▶ [Input data]:
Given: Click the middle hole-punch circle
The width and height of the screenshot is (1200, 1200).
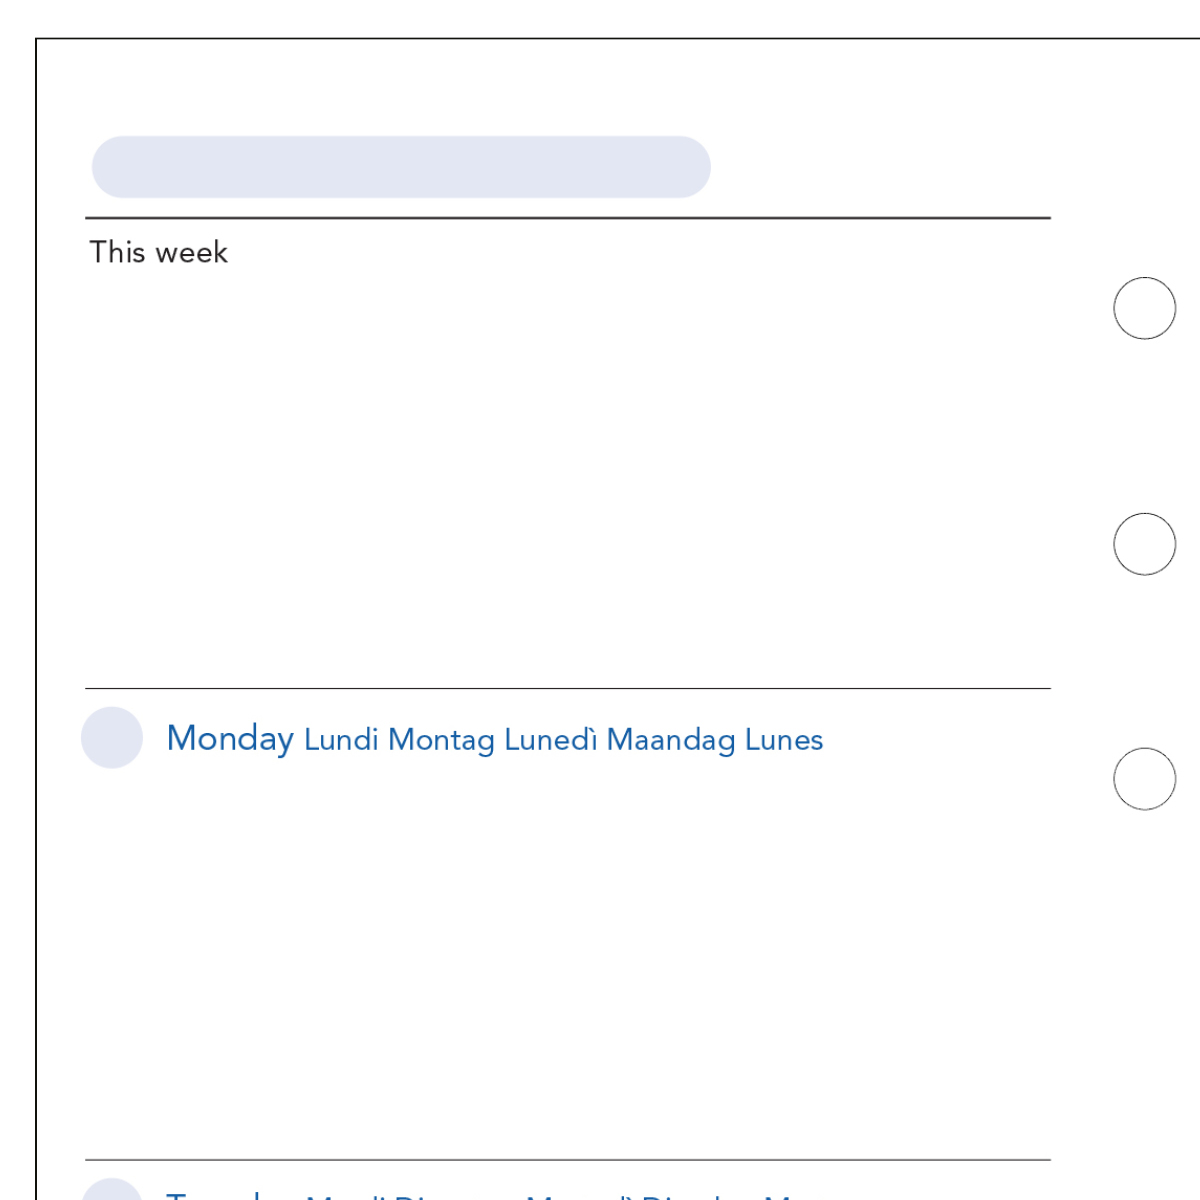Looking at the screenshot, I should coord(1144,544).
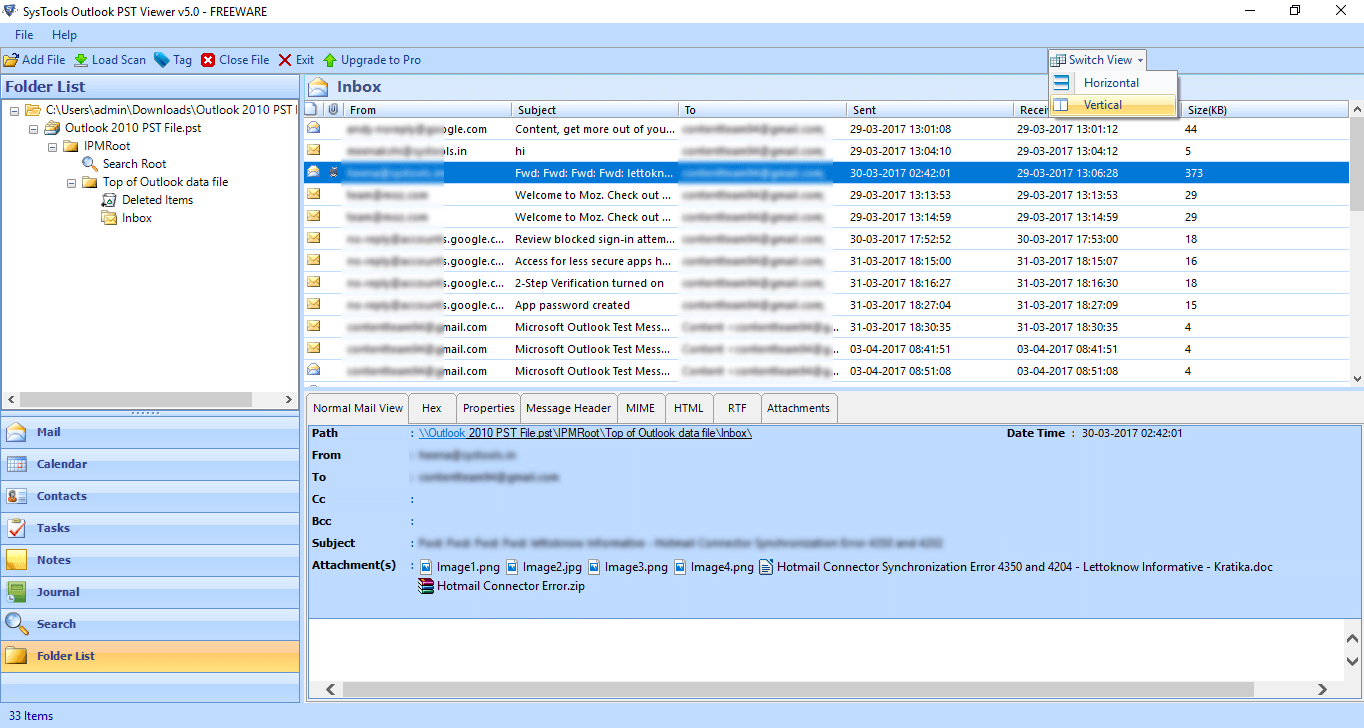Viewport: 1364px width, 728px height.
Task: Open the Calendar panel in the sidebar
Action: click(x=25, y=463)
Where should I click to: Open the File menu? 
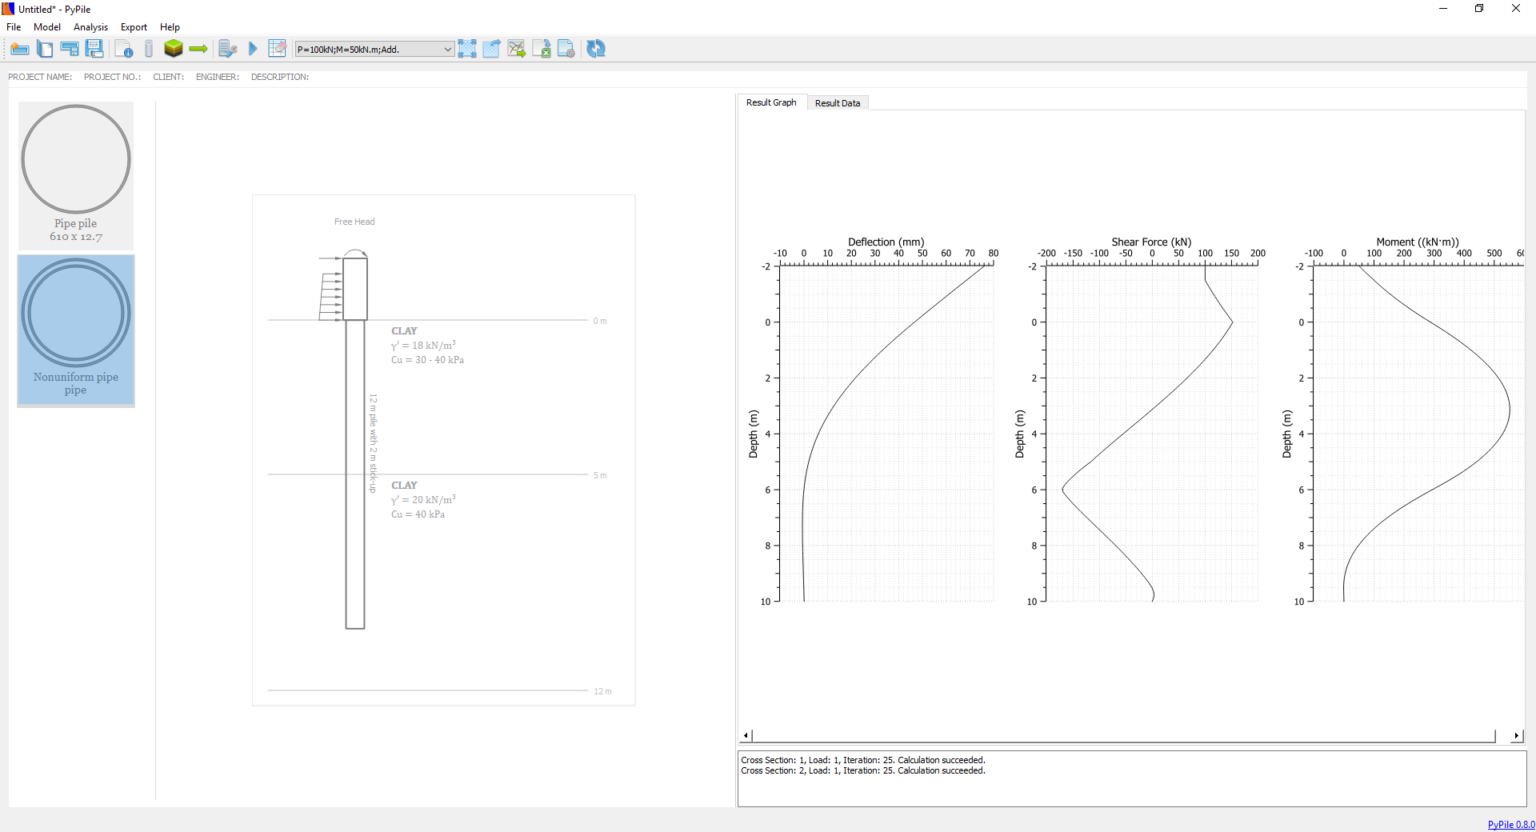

▶ [Work to do]: Render every line of the entries above as a JSON list of strings, one string per line, with blank lines left out. Omit the pictures.

▶ [The response]:
[
  "Given: Click the middle hole-punch circle",
  "The width and height of the screenshot is (1200, 1200).",
  "Looking at the screenshot, I should coord(1144,544).",
  "Viewport: 1364px width, 728px height.",
  "Task: Open the Calendar panel in the sidebar",
  "Action: click(x=25, y=463)",
  "Where should I click to: Open the File menu? "
]